圆柏花粉蛋白提取物经胰蛋白酶进行溶液酶切处理后，其产物经LC-MS/MS分析，总离子流色谱图见图1，其中谱峰峰型良好，谱图重现性好，数据采集稳定。以Sequest HT为搜索引擎，在SDAP蛋白质数据库中，以PMF结合MS/MS模式搜库，可匹配到37种花粉蛋白，见表1。

图1 圆柏花粉蛋白酶酶解产物总离子流色谱图Fig.1 Total ion flow chromatography of protease hydrolysates from J.chinensis pollen

表1 圆柏花粉蛋白酶解产物中的蛋白质鉴定Table 1 Protein identification for protease hydrolysates from J.chinensis pollen

经HPLC-MS/MS分析得到的肽段序列数据在SDAP蛋白数据库中检索匹配和比对，得到蛋白质鉴定信息（表2），包括蛋白质的序列号、理论分子量、等电点以及蛋白质名称和来源物种名称。
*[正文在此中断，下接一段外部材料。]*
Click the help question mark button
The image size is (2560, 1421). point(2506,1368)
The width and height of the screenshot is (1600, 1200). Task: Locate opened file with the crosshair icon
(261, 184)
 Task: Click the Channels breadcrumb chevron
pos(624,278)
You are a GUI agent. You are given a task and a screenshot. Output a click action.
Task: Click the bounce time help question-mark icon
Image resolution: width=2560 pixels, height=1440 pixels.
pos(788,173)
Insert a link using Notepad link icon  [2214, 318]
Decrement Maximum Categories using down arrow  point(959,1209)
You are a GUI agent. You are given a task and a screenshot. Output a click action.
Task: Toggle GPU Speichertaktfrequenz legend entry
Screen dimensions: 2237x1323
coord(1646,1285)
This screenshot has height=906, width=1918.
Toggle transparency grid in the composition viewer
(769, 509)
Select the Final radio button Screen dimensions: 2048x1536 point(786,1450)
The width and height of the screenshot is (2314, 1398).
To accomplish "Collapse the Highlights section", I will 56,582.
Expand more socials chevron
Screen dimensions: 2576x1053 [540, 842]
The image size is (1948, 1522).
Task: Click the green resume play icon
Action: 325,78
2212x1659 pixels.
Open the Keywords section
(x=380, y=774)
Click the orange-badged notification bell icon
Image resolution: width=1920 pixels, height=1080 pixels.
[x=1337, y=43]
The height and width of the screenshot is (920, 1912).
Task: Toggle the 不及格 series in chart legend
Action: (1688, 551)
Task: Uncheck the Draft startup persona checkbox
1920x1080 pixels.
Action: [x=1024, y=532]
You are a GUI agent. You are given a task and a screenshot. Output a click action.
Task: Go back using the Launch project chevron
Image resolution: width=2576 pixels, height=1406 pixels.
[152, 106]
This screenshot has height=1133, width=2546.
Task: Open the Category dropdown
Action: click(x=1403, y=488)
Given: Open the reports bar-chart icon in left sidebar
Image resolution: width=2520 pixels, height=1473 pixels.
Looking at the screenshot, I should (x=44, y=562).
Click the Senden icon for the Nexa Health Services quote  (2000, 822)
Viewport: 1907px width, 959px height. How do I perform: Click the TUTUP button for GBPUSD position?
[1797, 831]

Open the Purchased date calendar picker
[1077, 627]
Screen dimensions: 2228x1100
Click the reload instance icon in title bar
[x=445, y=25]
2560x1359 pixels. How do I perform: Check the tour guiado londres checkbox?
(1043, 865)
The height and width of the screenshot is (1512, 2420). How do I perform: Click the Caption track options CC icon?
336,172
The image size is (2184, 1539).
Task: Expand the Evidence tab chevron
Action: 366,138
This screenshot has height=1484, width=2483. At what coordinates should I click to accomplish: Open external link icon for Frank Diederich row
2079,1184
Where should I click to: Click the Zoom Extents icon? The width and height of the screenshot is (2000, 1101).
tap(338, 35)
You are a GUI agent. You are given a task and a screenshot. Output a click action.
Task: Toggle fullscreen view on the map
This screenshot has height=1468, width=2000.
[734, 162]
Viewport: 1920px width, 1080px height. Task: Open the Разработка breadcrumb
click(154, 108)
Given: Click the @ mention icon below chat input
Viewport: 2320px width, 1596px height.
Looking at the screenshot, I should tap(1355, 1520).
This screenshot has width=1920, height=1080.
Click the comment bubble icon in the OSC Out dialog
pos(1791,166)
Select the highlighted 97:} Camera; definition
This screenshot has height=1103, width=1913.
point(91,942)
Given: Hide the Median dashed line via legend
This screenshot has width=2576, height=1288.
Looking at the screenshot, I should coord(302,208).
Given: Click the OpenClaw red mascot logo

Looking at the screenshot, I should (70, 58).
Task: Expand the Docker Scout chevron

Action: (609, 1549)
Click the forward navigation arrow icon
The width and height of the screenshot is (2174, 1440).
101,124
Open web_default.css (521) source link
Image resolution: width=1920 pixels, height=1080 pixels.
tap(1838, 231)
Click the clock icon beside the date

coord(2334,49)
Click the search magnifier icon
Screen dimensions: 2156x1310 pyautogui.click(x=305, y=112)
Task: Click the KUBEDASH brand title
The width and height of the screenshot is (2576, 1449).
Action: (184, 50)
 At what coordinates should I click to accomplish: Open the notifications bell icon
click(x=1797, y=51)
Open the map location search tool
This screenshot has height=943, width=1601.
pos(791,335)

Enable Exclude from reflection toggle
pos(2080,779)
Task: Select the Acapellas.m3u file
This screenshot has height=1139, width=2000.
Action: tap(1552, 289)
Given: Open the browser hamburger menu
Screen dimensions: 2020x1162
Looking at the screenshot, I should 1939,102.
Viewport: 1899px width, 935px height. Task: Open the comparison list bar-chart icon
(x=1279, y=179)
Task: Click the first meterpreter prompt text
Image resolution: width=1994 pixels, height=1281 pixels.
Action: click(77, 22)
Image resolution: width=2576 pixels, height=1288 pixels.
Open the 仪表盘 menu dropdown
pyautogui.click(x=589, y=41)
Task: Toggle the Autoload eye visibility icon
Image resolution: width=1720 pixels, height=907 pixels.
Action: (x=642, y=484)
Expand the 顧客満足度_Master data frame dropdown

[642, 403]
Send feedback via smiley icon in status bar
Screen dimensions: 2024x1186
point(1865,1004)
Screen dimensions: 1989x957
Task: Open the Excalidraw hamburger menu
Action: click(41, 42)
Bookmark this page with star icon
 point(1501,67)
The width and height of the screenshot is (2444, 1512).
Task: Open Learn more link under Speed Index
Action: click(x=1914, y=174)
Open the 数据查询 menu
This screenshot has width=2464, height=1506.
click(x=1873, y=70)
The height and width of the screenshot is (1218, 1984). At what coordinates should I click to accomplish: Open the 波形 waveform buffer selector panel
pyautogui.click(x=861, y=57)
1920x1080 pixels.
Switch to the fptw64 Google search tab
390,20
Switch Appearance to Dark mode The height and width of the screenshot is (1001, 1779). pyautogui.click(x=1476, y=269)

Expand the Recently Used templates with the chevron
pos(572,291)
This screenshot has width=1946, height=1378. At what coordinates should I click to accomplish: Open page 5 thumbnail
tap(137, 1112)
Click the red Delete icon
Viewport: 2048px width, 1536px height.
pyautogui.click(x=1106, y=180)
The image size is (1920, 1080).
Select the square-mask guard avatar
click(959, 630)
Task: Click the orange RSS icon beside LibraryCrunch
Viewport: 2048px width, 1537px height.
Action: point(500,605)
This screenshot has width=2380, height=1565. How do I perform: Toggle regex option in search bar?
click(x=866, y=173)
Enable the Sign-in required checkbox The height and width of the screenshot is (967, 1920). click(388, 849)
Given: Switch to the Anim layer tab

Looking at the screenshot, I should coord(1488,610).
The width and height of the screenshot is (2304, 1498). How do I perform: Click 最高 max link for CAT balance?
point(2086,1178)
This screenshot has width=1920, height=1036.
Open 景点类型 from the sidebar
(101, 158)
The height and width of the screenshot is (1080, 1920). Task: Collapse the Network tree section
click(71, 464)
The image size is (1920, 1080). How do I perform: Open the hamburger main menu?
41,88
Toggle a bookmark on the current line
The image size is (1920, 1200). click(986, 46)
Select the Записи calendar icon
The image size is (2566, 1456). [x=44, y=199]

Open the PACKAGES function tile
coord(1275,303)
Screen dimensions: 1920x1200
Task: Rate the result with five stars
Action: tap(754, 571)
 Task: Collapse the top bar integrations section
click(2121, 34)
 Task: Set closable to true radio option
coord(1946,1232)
鉴定的37个蛋白质理论分子量范围为13.1~105 kD，其来源包括圆柏Juniperus chinensis L.、刺柏Juniperus formosana Hayata、侧柏Platycladus orientalis（L.）Franco和日本柳杉Cryptomeria japonica D.Don等。

表2 蛋白质鉴定结果Table 2 Protein identification results

3.2 与柏科花粉变应原一致的肽段

到目前，Uniprot蛋白数据库（Universal Protein）中收录的柏科花粉变应原蛋白有10种，分子量约在40 kD左右，均具有较强的变应原性和致敏作用，依据其活性可分为两组。其中1组发现了7种，均具有果胶裂解酶活性，包括Cha o 1、Cry j 1、Cup a1、Cup s 1、Jun a 1、Jun s 1和Jun v 1；2组发现了3种，一般具有聚半乳糖醛酸酶活性，包括Cha o 2、Cry j 2和Jun a 2[18,19]。本实验筛选出了3种蛋白（Q93X51、A0A808QQB8和A0A7R6H3R2）可满足相关鉴定确证需求，即序列之间具有较高的相似性，可提取出具备典型特征的肽段，且具有较高的响应，3种蛋白的特征肽段图谱见图2。本实验对圆柏花粉蛋白酶解产物的蛋白组学分析鉴定结果表明，圆柏花粉中含有分别与柏科花粉1组和2组变应原一致的肽段，序列一致的肽段、分子量及其一致性情况见表3。

表3 与柏科花粉1组和2组变应原一致的肽段Table 3 Peptide segments consistent with allergens of Cupressaceae pollen

图2 3种蛋白（Q93X51、A0A808QQB8、A0A7R6H3R2）的特征肽段图谱Fig.2 Characteristic peptide chromatography of three proteins Q93X51,A0A808QQB8 and A0A7R6H3R2

3.3 讨论

除了表3中的序列相似肽段之外，本实验对圆柏花粉蛋白酶解后的质谱分析也得到了其他肽段，这些肽段的序列与其他科属植物蛋白的序列存在一定的相似性，其来源有可能是圆柏花粉变应原蛋白经酶解后生成的一些肽段，也属于柏科花粉变应原蛋白序列，也有可能来源于非变应原蛋白的酶解肽段，在分子量上接近。已有的变应原分析研究文献表明[19,20]，如果肽段序列之间的相似性超过30%，则提示其很有可能同源，当一个肽段的氨基酸序列与某个特定的变应原序列一致性大于50%时，则表明二者可能共享变应原表位或者具有交叉反应。本实验的蛋白组分析表明这些肽段与其他科属植物的蛋白序列存在较高的相似性，也从一定程度解释了花粉变应原之间以及花粉与其他植物性变应原之间存在着广泛的交叉过敏反应。

4 结论

本研究建立的HPLC-MS/MS分析检测方法通过PMF+MS/MS搜索结合计算匹配，以及PRM模式的确证分析，鉴定了圆柏花粉中的3个过敏原蛋白，确证了圆柏花粉中含有1组和2组变应原蛋白。该方法可用于对溶液酶切法获得的圆柏花粉蛋白肽段进行分析鉴定，为高效精准检测鉴定花粉过敏原蛋白及其致敏性评价提供有效技术支持。本实验结果可为花粉变应原的分析检测提供参考，为开发高效的花粉变应原检测技术、变应原预测及其潜在致敏风险评价提供参考和依据。